Alfons Huber (born 14 October 1834 in Fügen, Zillerthal (Tyrol); died 23 November 1898 in Vienna) was an Austrian historian.

==Life==
After finishing his gymnasium studies in Hall and Innsbruck, he studied history under Julius von Ficker at the University of Innsbruck (1855–59). While still young, he had become interested in history from Joseph Annegarn's Allgemeine Weltgeschichte. In 1859, he was appointed lecturer of history at Innsbruck, where he became professor in 1863, corresponding member of the Academy of Sciences in 1867, full member in 1872, and in 1887 professor at the University of Vienna, succeeding Ottokar Lorenz.

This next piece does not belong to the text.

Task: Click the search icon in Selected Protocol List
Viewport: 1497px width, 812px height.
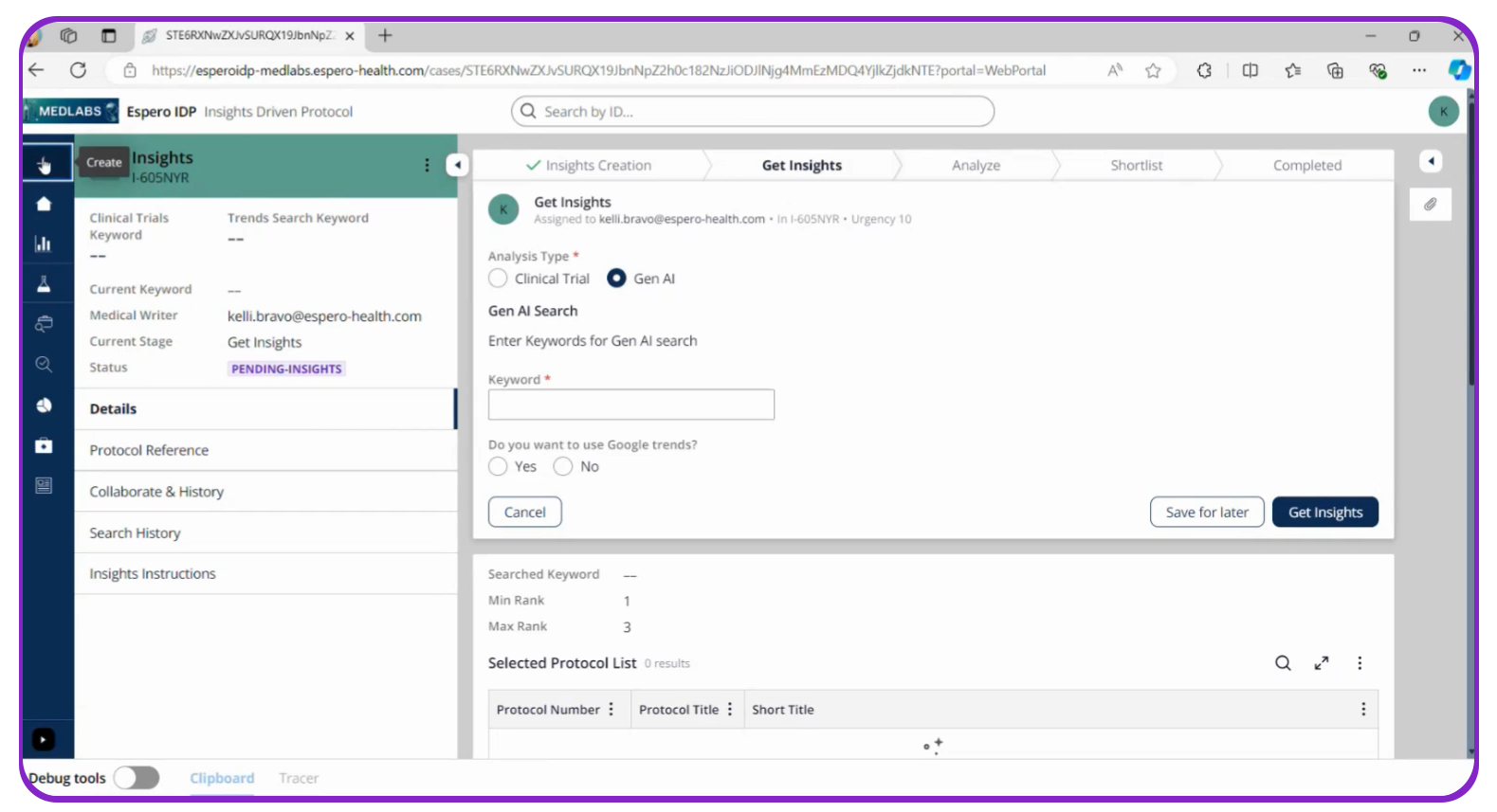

Under Ficker, he had learned critical accuracy, purity of style, and the importance of strictly impartial investigation. He had also acquired a comprehensive knowledge of diplomatics. In politics, he was a liberal, but deeply religious.

==Works==
His earliest writings, Ueber die Entstehungszeit der österreichischen Freiheitsbriefe (Vienna, 1860) and Die Waldstädte Uri, Schwyz und Unterwalden bis zur festen Begründung ihrer Eidgenossenschaft (Innsbruck, 1861), deal with territorial history. For the celebration of the five-hundredth anniversary of the union of Austria and the Tyrol, he wrote, in 1864, Geschichte der Vereinigung Tirols mit Oesterreich and, as a sequel, Geschichte Herzogs Rudolf IV. von Oesterreich (Innsbruck, 1865). After the death of Johann Friedrich Böhmer, the first publisher of the German imperial "Regesta", who had provided Huber with the means of making several scientific journeys, Ficker, on whom had fallen the responsibility of completing Böhmer's work, called upon his former pupil to co-operate with him. Huber accepted the task and finished the fourth volume of the Fontes rerum Germanicarum, containing the most important records of the fourteenth century. He then worked on the "Regesta" of Charles IV, which appeared between 1874 and 1877 with an introduction on the imperial diplomacy of the later Middle Ages. This was followed by a supplement published in 1889. His magnum opus is a Geschichte Oesterreichs ("History of Austria") in five volumes (1885–96), brought up to 1648. The last years of Huber's life were devoted to research on the constitutional and administrative history of Austria, the result of which appeared in his Oesterreichische Reichsgeschichte (Vienna, 1895).

==Family==
He is the great-grandfather of German medical researcher Tobias B. Huber.